Write out, word for word, each line from the start of the entries through the one holding "The image size is (1456, 829)."; omit the pictures.

Data records Block Start

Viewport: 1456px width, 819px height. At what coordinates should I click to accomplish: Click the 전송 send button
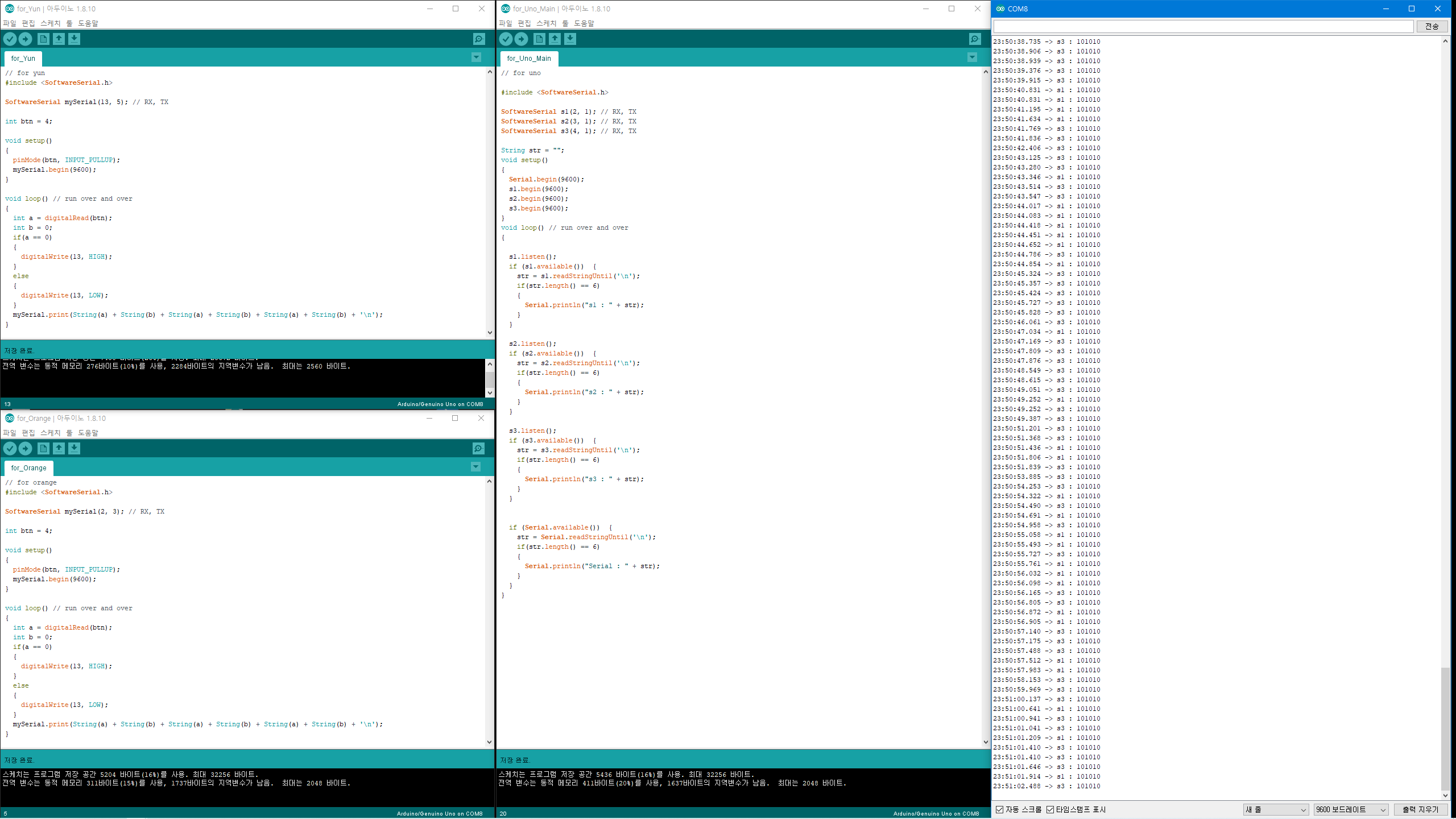pos(1432,26)
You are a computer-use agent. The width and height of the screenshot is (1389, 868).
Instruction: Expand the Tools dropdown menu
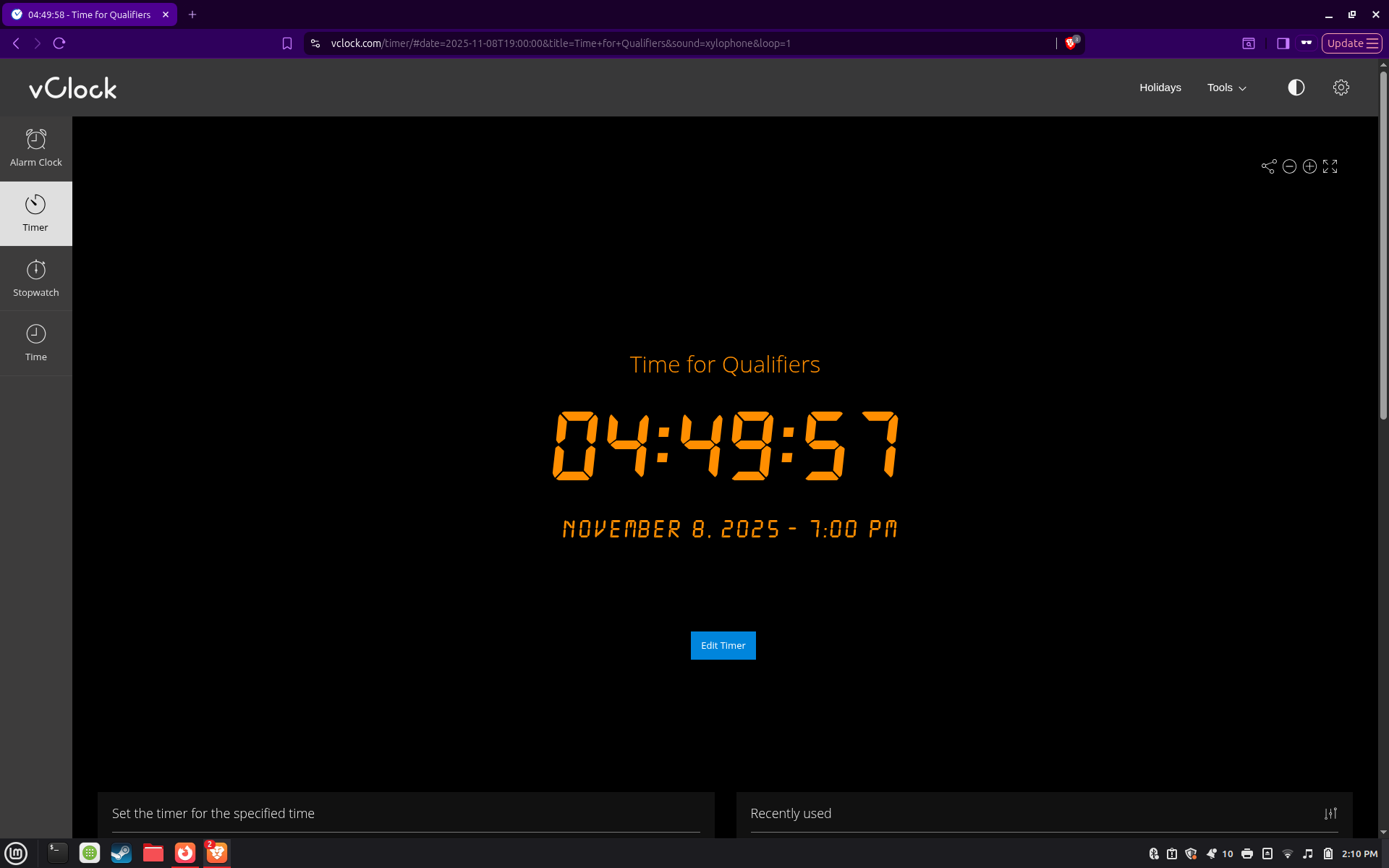tap(1226, 88)
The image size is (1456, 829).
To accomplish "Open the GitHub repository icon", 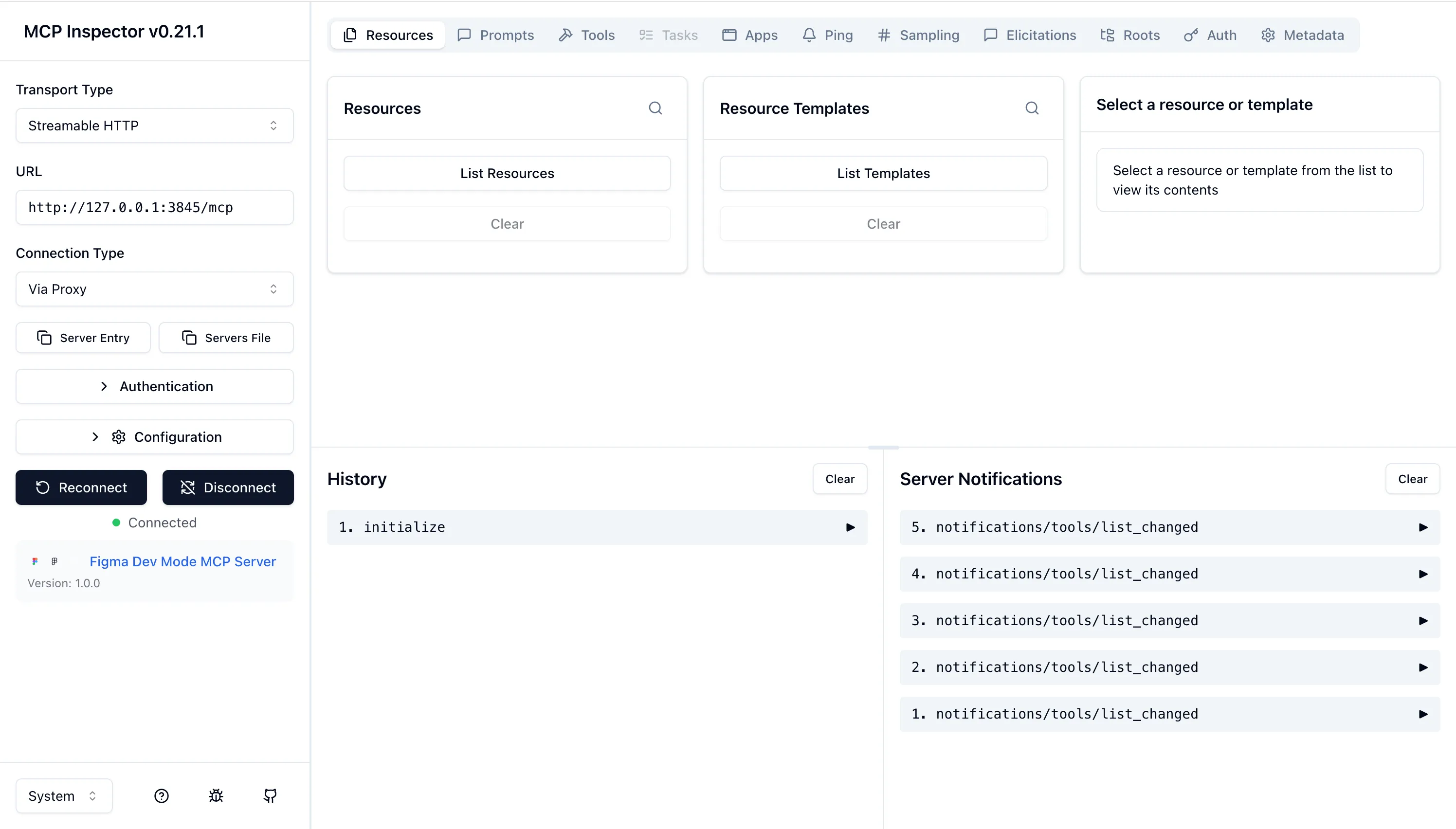I will click(270, 795).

Data records Block End

> **Answer below**:
Viewport: 1456px width, 819px height. At what coordinates should I click to accomplish: Click the 전송 send button
pos(1432,26)
You are a computer-use agent. The width and height of the screenshot is (1389, 868).
Instruction: Expand the Tools dropdown menu
tap(1226, 88)
The image size is (1456, 829).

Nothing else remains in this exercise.